Trump, quant à lui, dans une série de tweets, a appelé les responsables saoudiens, qui représentent le producteur de pétrole le plus influent de l’OPEP, à aider à pomper plus de brut et à baisser les prix. L’OPEP et ses alliés, à savoir la Russie, avaient convenu lors d’une réunion de juin d’augmenter effectivement la production de 1 million de barils par jour pour aider à lutter contre les tonneaux perdus du Venezuela et de l’Iran.

Pendant ce temps, l’escalade des tensions entre la Chine et les États-Unis, les deux plus grandes économies du monde appliquant des droits de 34 milliards de dollars sur leurs importations respectives et la menace de plus d’action, peuvent peser sur les prix du brut.

«Les États-Unis ont imposé des droits sur 34 milliards de dollars d’importations chinoises aujourd’hui, et 16 milliards de dollars de plus devraient être versés dans deux semaines. Le président Trump a déclaré que le total final pourrait atteindre 550 milliards de dollars », a écrit Robert Yawger, directeur de l’énergie chez Mizuho Securities aux États-Unis.

Les négociants pétroliers garderont un oeil sur les données sur le marché de l’emploi du Département du travail, qui devrait être publié à 08h30 heure de l’Est, ce qui pourrait aider à évaluer la santé de l’économie, un autre facteur potentiel de demande de pétrole.
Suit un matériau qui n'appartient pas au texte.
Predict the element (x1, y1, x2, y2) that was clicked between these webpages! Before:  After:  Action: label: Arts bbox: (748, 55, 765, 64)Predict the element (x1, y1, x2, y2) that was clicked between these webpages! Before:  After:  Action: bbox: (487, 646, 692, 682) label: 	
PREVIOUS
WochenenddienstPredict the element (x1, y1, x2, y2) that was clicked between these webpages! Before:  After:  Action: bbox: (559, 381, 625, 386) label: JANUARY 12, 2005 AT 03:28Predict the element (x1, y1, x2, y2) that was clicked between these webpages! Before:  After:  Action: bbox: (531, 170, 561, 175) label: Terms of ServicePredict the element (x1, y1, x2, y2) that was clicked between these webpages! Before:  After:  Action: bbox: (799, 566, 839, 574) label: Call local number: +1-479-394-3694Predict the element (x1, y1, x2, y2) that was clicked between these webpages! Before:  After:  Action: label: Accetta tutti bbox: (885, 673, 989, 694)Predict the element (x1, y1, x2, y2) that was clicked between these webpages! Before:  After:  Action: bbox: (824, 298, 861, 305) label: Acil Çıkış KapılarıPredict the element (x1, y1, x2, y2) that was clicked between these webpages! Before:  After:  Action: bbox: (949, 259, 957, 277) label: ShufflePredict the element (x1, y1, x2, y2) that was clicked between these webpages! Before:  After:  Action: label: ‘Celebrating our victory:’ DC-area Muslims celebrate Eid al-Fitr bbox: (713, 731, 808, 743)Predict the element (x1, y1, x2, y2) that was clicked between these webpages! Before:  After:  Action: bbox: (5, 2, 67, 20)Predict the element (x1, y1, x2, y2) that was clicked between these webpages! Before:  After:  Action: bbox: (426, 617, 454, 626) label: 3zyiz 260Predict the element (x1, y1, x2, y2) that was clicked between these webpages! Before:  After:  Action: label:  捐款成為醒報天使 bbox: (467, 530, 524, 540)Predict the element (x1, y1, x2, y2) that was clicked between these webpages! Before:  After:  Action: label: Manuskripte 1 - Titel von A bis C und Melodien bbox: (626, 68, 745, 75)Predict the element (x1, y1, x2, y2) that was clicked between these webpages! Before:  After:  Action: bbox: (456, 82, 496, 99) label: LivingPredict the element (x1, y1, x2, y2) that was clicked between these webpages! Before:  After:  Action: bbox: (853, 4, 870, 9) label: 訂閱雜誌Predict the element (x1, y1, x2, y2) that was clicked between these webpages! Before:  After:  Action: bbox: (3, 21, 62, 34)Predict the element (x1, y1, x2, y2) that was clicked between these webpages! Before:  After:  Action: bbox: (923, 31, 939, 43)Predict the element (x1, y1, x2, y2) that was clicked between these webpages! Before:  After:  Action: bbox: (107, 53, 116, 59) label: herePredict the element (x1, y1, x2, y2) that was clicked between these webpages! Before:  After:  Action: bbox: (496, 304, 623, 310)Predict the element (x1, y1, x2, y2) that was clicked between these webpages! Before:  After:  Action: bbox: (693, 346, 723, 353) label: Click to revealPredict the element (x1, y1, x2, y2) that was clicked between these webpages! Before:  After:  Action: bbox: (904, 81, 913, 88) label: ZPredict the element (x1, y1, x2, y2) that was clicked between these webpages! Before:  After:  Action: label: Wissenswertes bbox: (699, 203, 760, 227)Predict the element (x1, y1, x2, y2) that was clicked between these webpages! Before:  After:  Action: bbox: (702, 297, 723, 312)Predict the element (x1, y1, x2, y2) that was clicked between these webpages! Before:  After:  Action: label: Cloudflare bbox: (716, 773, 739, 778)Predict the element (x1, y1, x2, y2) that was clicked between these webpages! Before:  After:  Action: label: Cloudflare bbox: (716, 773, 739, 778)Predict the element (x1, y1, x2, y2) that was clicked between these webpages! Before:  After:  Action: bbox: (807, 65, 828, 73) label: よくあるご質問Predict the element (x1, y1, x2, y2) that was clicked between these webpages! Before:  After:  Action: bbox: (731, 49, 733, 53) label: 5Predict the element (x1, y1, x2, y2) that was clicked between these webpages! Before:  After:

Les économistes interrogés par MarketWatch prévoient que le pays a ajouté 200 000 emplois en juin, avec un taux de chômage de 3,8%.

Plus tard dans la journée, les investisseurs se penchent sur les données de Baker Hughes à 1 h, ce qui pourrait fournir d’autres indices sur le rythme de la production nationale. Le nombre de plates-formes pétrolières a diminué de quatre à 858 la semaine dernière.